As the busiest marketplace in Sarajevo during the Bosnian war, Markale market was a vitally important location for the supply of the city’s besieged population. During the siege, Markale had also become a meeting place for friends as well as a place to create new acquaintances and renew old ones.
Although the wish of the Army of Republic of Serbia was to kill innocent civilians, the people of Sarajevo’s desire for life and survival proved stronger. Nevertheless, the horror began at 12:15pm.
A relatively quiet day
Amongst the chaotic scene of intertwined bodies of wounded and dying citizens, broken stalls, strewn market produce, children’s toys and other things, he found himself alive, as he says, only by sheer luck which saved him from certain death or injury. “I was only a few meters from the massacre,” Samir Fazlagic recalls.

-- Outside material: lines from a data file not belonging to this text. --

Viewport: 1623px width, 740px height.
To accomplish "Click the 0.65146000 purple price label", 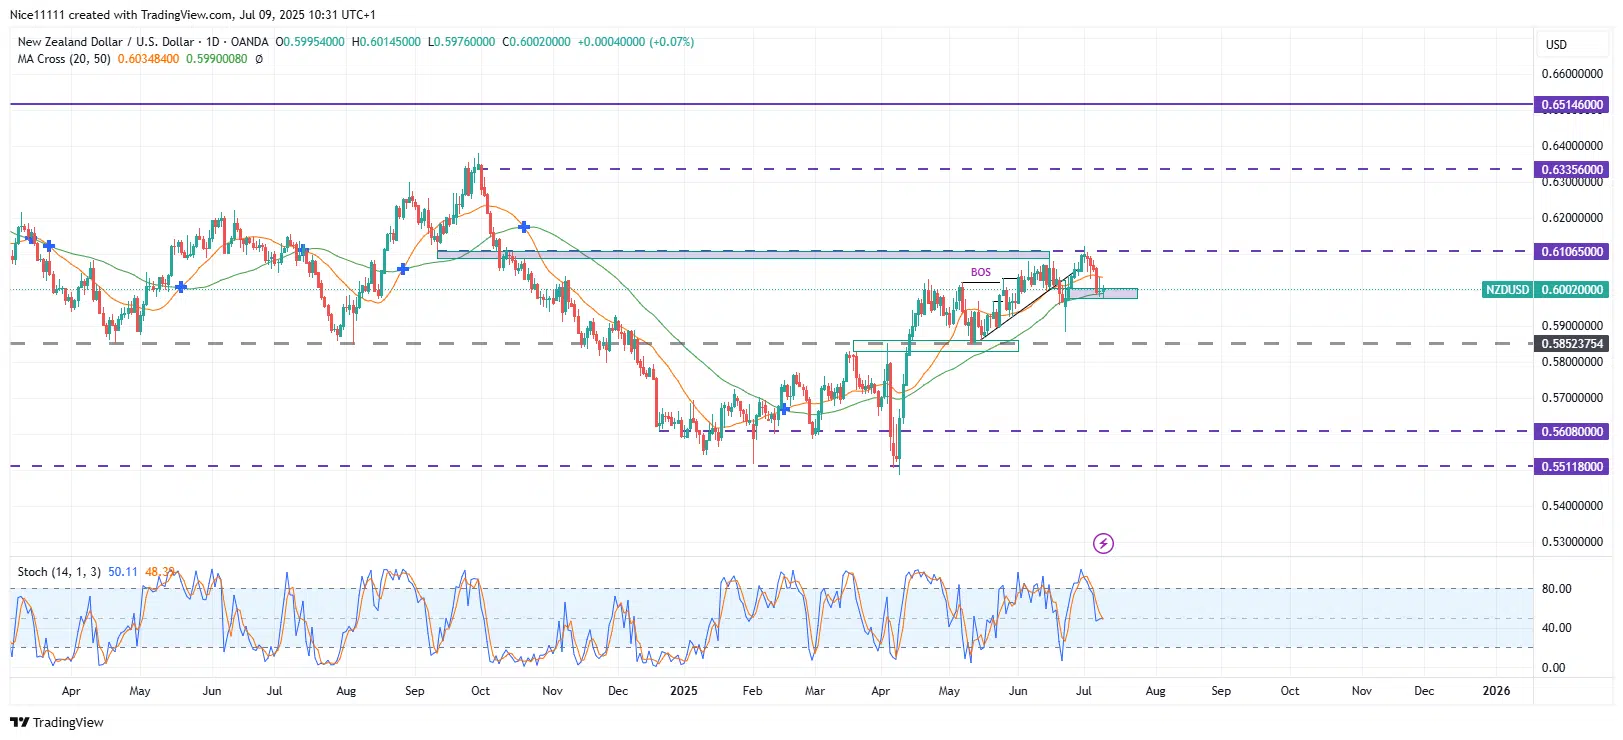I will pyautogui.click(x=1571, y=104).

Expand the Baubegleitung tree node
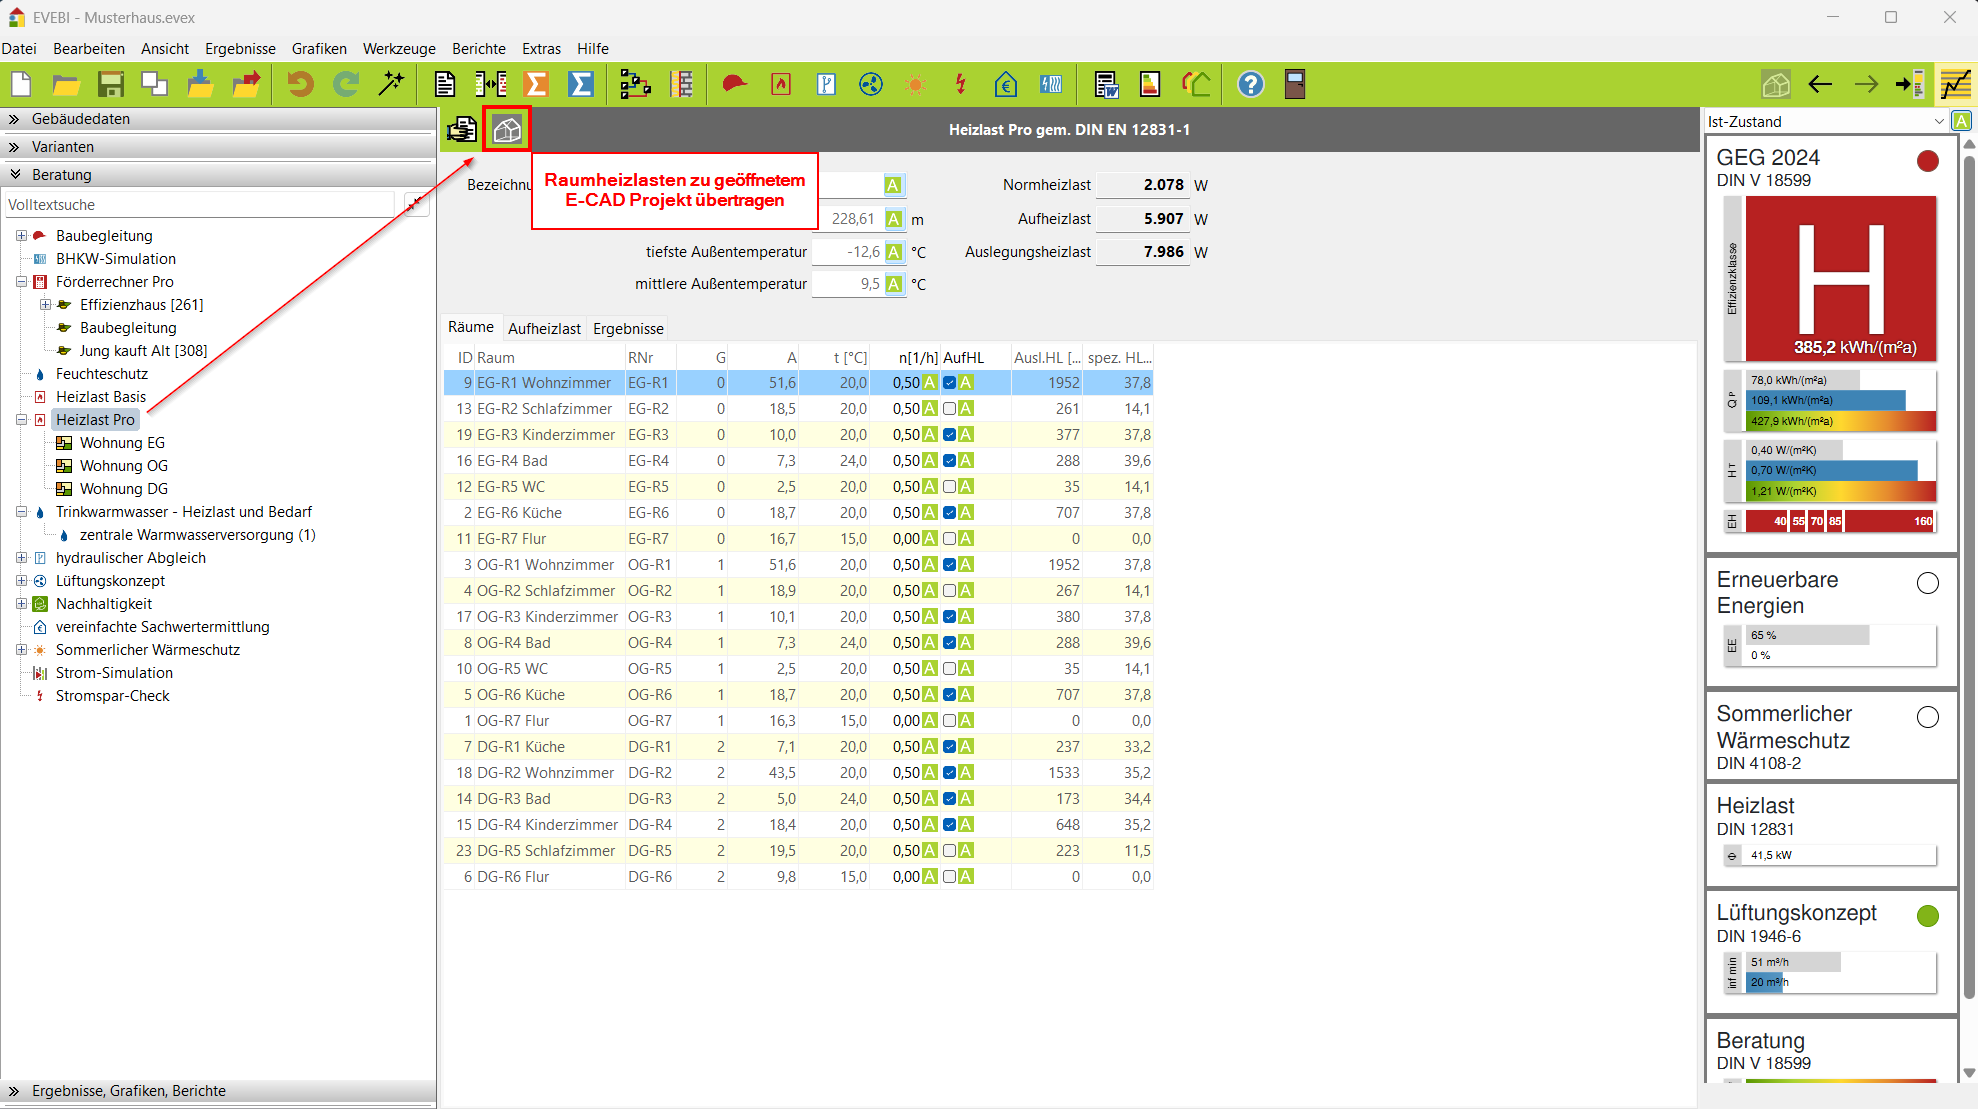coord(21,236)
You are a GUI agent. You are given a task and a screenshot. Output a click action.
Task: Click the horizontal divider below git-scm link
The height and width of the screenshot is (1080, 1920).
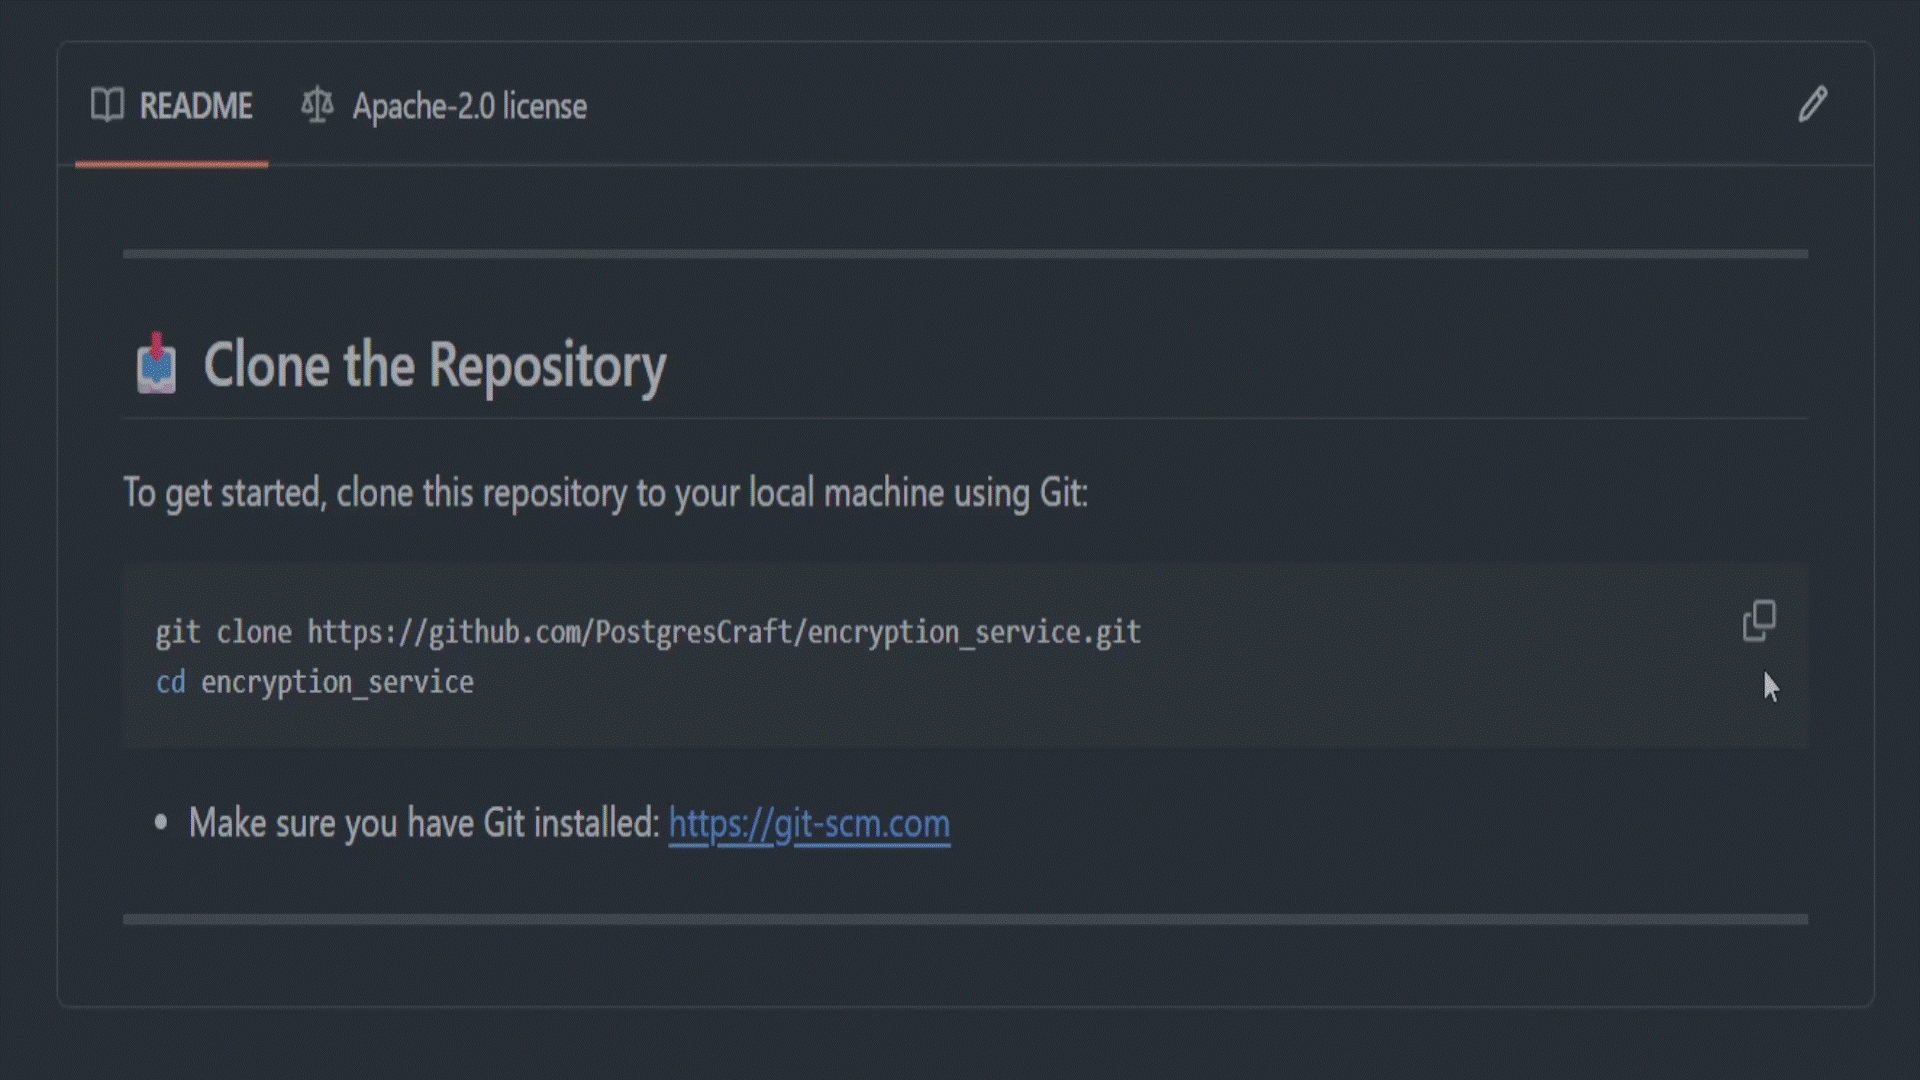965,919
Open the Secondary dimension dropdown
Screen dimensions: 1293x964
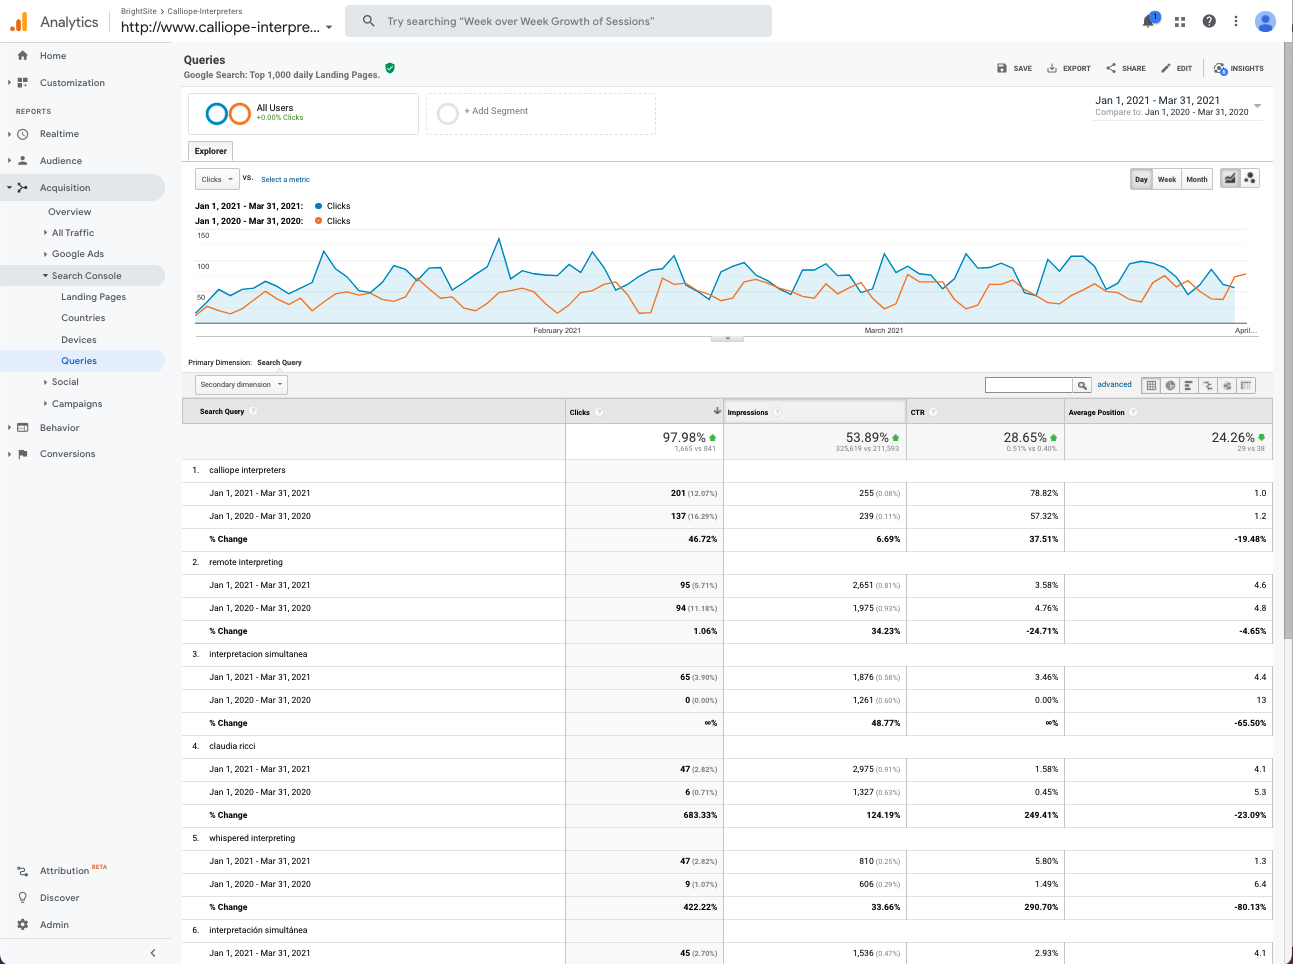pos(240,384)
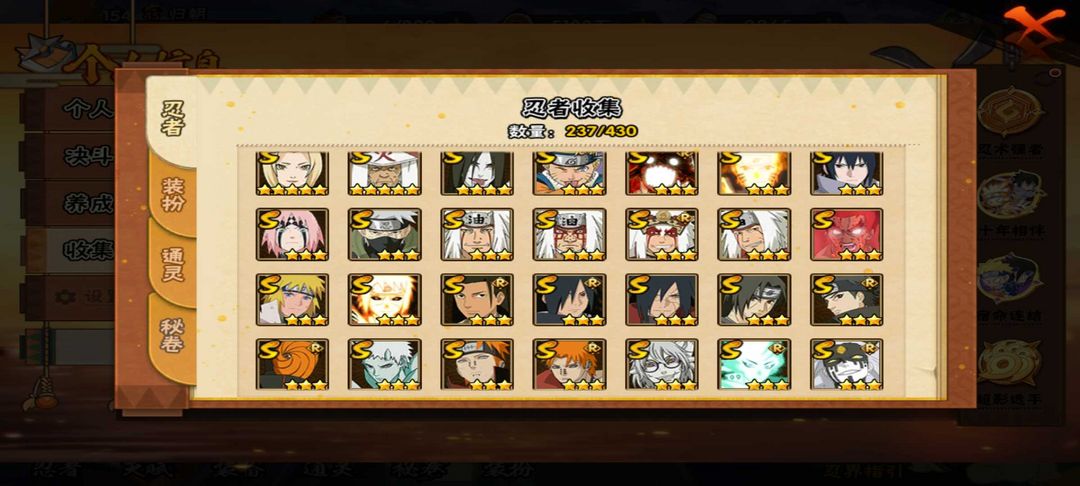Viewport: 1080px width, 486px height.
Task: Open the 秘卷 tab
Action: coord(172,335)
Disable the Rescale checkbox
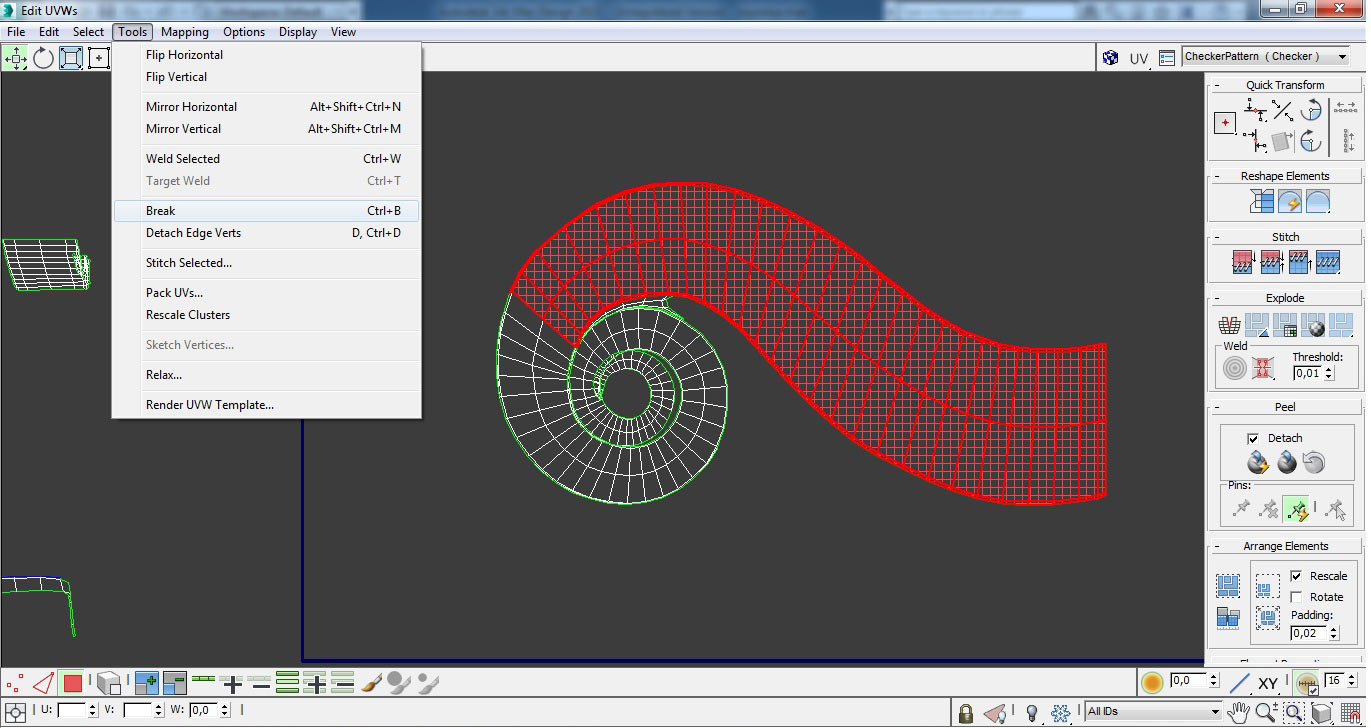 tap(1297, 576)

There, he says, he saw a sight that left him without words. That same image haunted him for many years in his thoughts and dreams.
“I remember a scene that left me speechless and which will be etched in my memory for a lifetime. There were bodies scattered all over the place; people were stopping cars, trucks, any means by which they could transport the bodies,” recalls Fazlić.
Day of Remembrance for the victims
After the end of war in BiH, February 5th was declared a Day of Remembrance for all those citizens who died in the period from 1992-1995 in Sarajevo.
Unfortunately, there are still the advocates for the revitalization of those crimes, those who are trying to deny the brutal killing of civil population on the Markale market.